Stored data

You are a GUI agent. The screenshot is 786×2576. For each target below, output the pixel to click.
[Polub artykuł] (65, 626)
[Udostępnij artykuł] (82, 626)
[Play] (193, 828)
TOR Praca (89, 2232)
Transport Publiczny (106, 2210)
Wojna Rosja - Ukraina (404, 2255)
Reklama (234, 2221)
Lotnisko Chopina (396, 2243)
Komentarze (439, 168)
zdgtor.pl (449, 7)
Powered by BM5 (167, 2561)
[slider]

WHAT YOU ARE ASKED TO DO
Please repeat the records so that each one reads exactly as it does above.

SOLVED PROBLEM
You are a GUI agent. The screenshot is 786×2576. For each target below, output the pixel to click.
[Polub artykuł] (65, 626)
[Udostępnij artykuł] (82, 626)
[Play] (193, 828)
TOR Praca (89, 2232)
Transport Publiczny (106, 2210)
Wojna Rosja - Ukraina (404, 2255)
Reklama (234, 2221)
Lotnisko Chopina (396, 2243)
Komentarze (439, 168)
zdgtor.pl (449, 7)
Powered by BM5 (167, 2561)
[slider]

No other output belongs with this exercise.